November 22nd, 2010
After the final sessions of the Unlock the Past roadshow in Australia, Rosemary, Louise and I went in to the historic Rocks area of Sydney where we met up with Elaine. We then explored the various streets around the Rocks ending up in a Chinese restaurant on the waterfront for dinner (a shared Peking duck for the foodies reading this). We were even treated to a display of fireworks over the Sydney Opera House and the old sailing ship James Craig made an appearance and then disappeared again before we could finish dinner and go down for a closer look.
Before we left for the airport we said a sad goodbye to Dan Lynch who couldn’t go on to New Zealand with us due to prior commitments in the US. I must say that it has been a real pleasure travelling with Dan as we have similar research interests and we shared many stimulating discussions and I may have even converted him to Twitter with some of the links I gave him regarding Civil War soldiers.
I simply have to include the following story even though it will make this blog the longest ever. Dan has been talking about his own Italian heritage while on the roadshow and over lunch at the North Ryde RSL, one of the attendees noticed a bowler at the next table had the same surname that Dan was talking about. As it is rather uncommon, he rushed up to tell Dan about the man downstairs and in a splendid example of serendipity, Dan went down to find a long lost relative. They are still to work out the exact relationship but they are definitely from the same ancestors and Dan wasn’t even aware there were any family members in Australia. To make it even more unreal, he has a relative who works in Connecticut where Dan lives. So it certainly pays to advertise the names you are researching!

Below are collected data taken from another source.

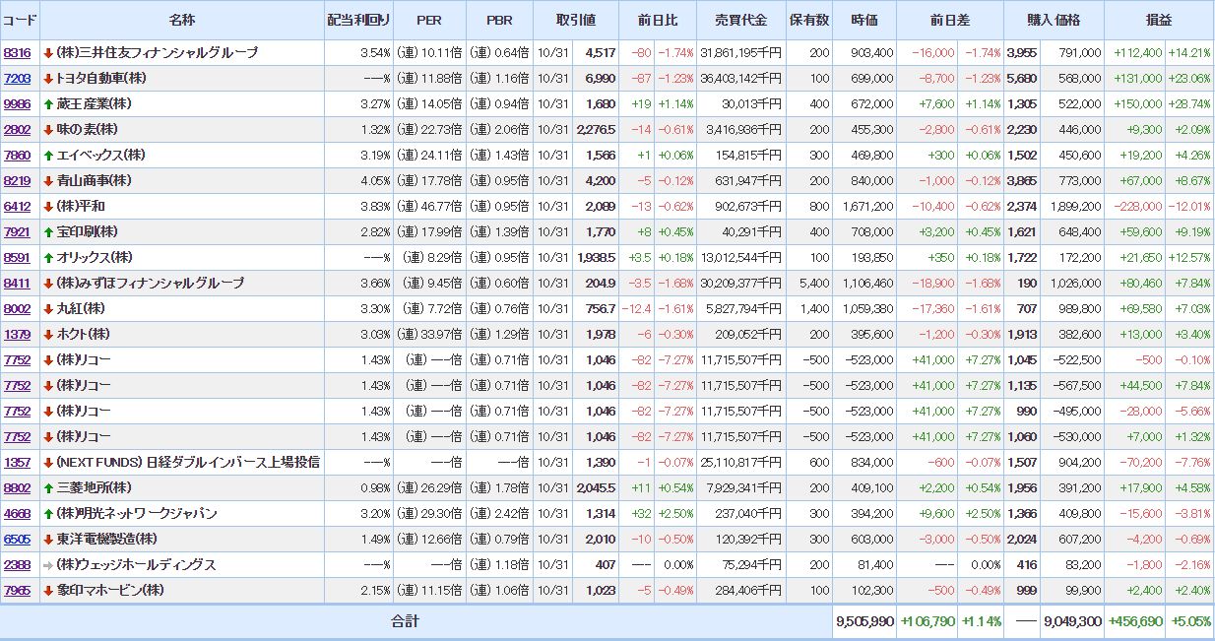Click the gray sideways arrow beside ウェッジホールディングス
This screenshot has width=1215, height=641.
click(48, 565)
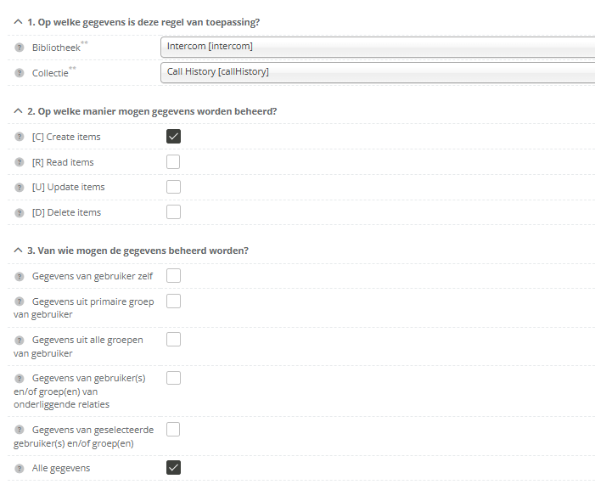
Task: Enable the Read items checkbox
Action: [x=173, y=161]
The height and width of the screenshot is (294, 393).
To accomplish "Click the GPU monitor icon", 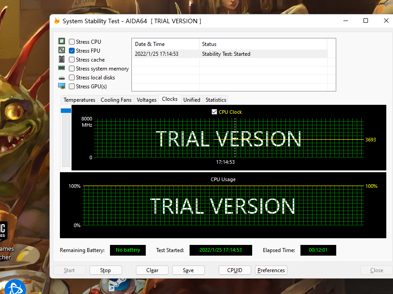I will tap(62, 86).
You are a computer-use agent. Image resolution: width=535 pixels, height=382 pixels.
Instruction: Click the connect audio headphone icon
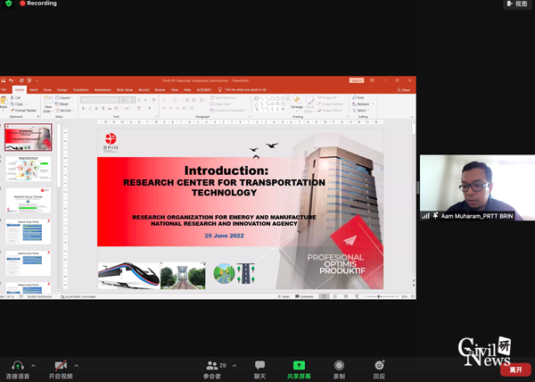click(x=17, y=366)
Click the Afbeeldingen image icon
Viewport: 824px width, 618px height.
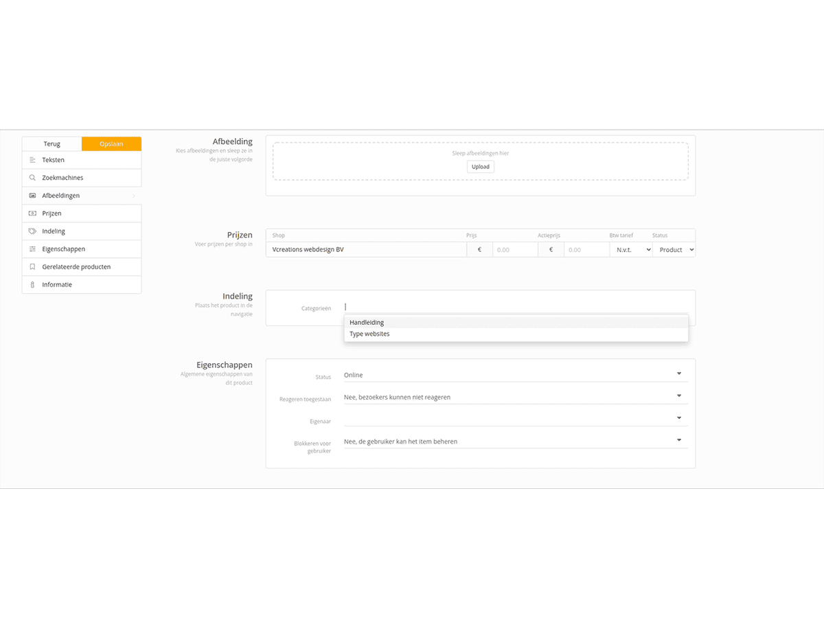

We arrived in Christchurch a few hours before sunset on a beautiful sunny day so we took the opportunity to walk around the lovely Avon River, saw people punting, ducks and lots and lots of little baby ducks, the Botanic Gardens and lots of lovely spring flowers. We explored the Arts Centre (the former Canterbury College later the University of Canterbury) and the majestic Christchurch Cathedral. The ever energetic Louise raced up the tower stairs to the top for some great photos of Christchurch. Dinner was at a restaurant with a definite Scottish theme and I had the Chicken Barmoral (thought I do think they meant Balmoral) stuffed with haggis and served with a Highlander sauce which was quite tasty.
While walking around Christchurch there are lots of visible reminders of the recent earthquake and aftershocks. Many buildings are propped up and fencing erected around others that have sustained various types of damage. There are even closed streets in the CBD and piles of rubble where cleanup work is still in progress. It is a graphic reminder of just how powerful Mother Nature can be. My son and his girlfriend arrived here last night and will be staying with her father just outside of Christchurch. I hope my son enjoys this lovely city as much as I do and it must be my fourth visit here.
The Christchurch program only had one local speaker Fiona Brooker talking about the New Zealand Society of Genealogists and unfortunately she was on at the same time as me, so I couldn’t hear her session. However, Fiona will be doing it again in Auckland so I can listen to her there.
With no Dan Lynch, his sessions on Google Your Family Tree were presented by Rosemary Kopittke and myself. Elaine Collins presented on FindMyPast UK while Rosemary gave her usual presentation on FindMyPast Australasia and Louise St Denis from the National Institute of Genealogical Studies gave her two talks on genealogy distance education and the importance of citing sources.
Replacing the sorely missed Aimee on the New Zealand roadshow is Kerry Farmer, newly appointed Director of Australian Studies at the National Institute of Genealogical Studies. Kerry took over the registration desk duties so capably carried out by Carole Riley in Sydney.
Exhibitors in Christchurch were the New Zealand Society of Genealogists with membership information, their publications and copies of their journal. Also attending was the National Library of New Zealand including the Alexander Turnbull Library together with Papers Past, the excellent website for digitised newspapers in New Zealand.
Tomorrow we head off for Wellington so until then, happy researching.